══ DOCUMENT TEXT ══
<b>Define environment variables</b>

To be used in future training steps.  Note that the BUCKET_NAME defined below must exist in the GCP project.


In [5]:
%env BUCKET_NAME=ml-workshop-black-friday
%env JOB_NAME=black_friday_trial_1

%env TRAINING_PACKAGE_PATH=./trainer/
%env MAIN_TRAINER_MODULE=trainer.rf_trainer
%env REGION=us-central1
%env RUNTIME_VERSION=1.14
%env PYTHON_VERSION=3.5
%env SCALE_TIER=CUSTOM

%env MODEL_NAME=black_friday_mod_trial_1
%env PROJECT_ID=mwe-sanofi-ml-workshop
%env DATASET_ID=black_friday
%env VERSION_NAME=v1
%env FRAMEWORK=SCIKIT_LEARN

env: BUCKET_NAME=ml-workshop-black-friday
env: JOB_NAME=black_friday_trial_1
env: TRAINING_PACKAGE_PATH=./trainer/
env: MAIN_TRAINER_MODULE=trainer.rf_trainer
env: REGION=us-central1
env: RUNTIME_VERSION=1.14
env: PYTHON_VERSION=3.5
env: SCALE_TIER=CUSTOM
env: MODEL_NAME=black_friday_mod_trial_1
env: PROJECT_ID=mwe-sanofi-ml-workshop
env: DATASET_ID=black_friday
env: VERSION_NAME=v1
env: FRAMEWORK=SCIKIT_LEARN


In [10]:
# Training and testing files must be in a cloud storage bucket before training runs.
═══
══ SOURCE DATA ══
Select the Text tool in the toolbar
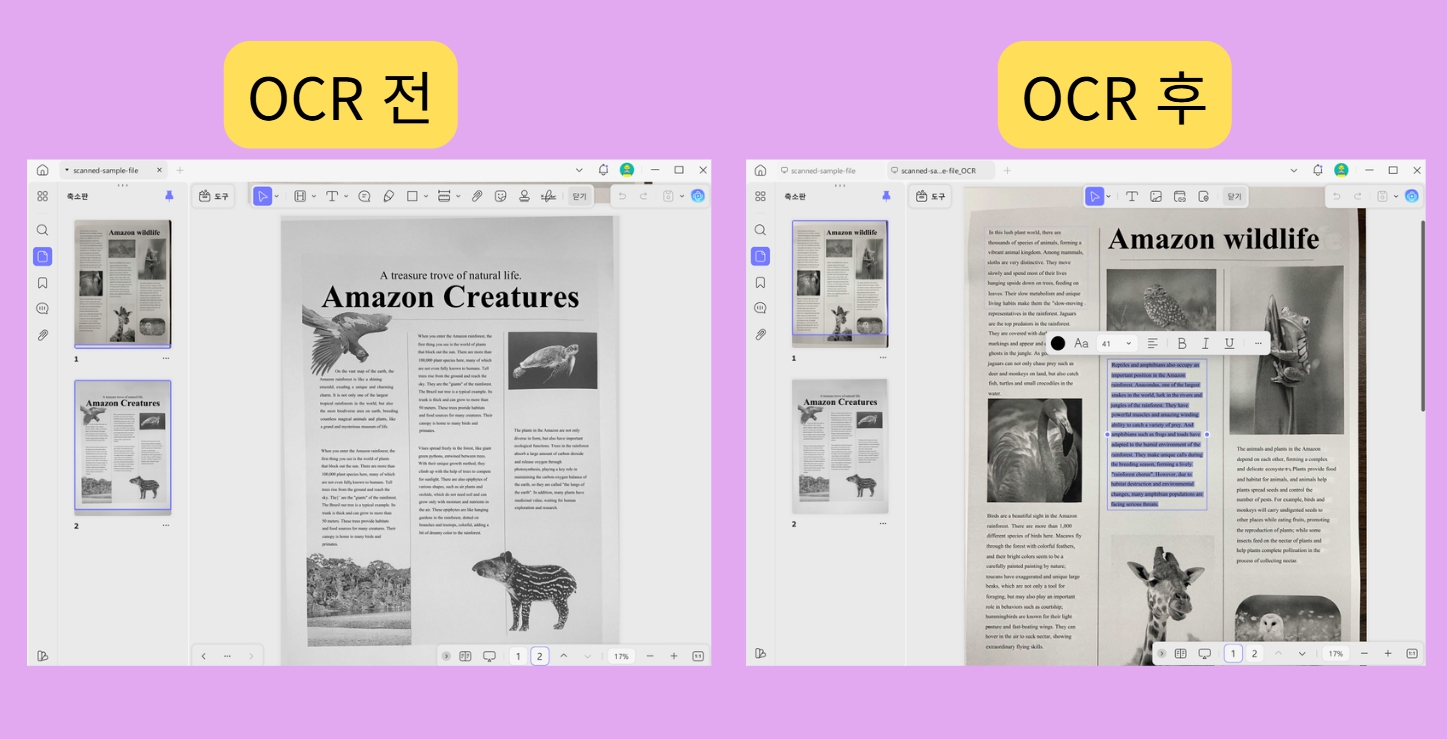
═══
*TASK REQUIREMENTS*:
Answer these questions from the environment variables section above:
1. Which bucket must already exist in the GCP project?
2. What value is REGION set to?
3. Per the comment in the final cell, where must the training and testing files be before training runs?

*WRITTEN REPLY*:
1. ml-workshop-black-friday (the BUCKET_NAME bucket)
2. us-central1
3. In a cloud storage bucket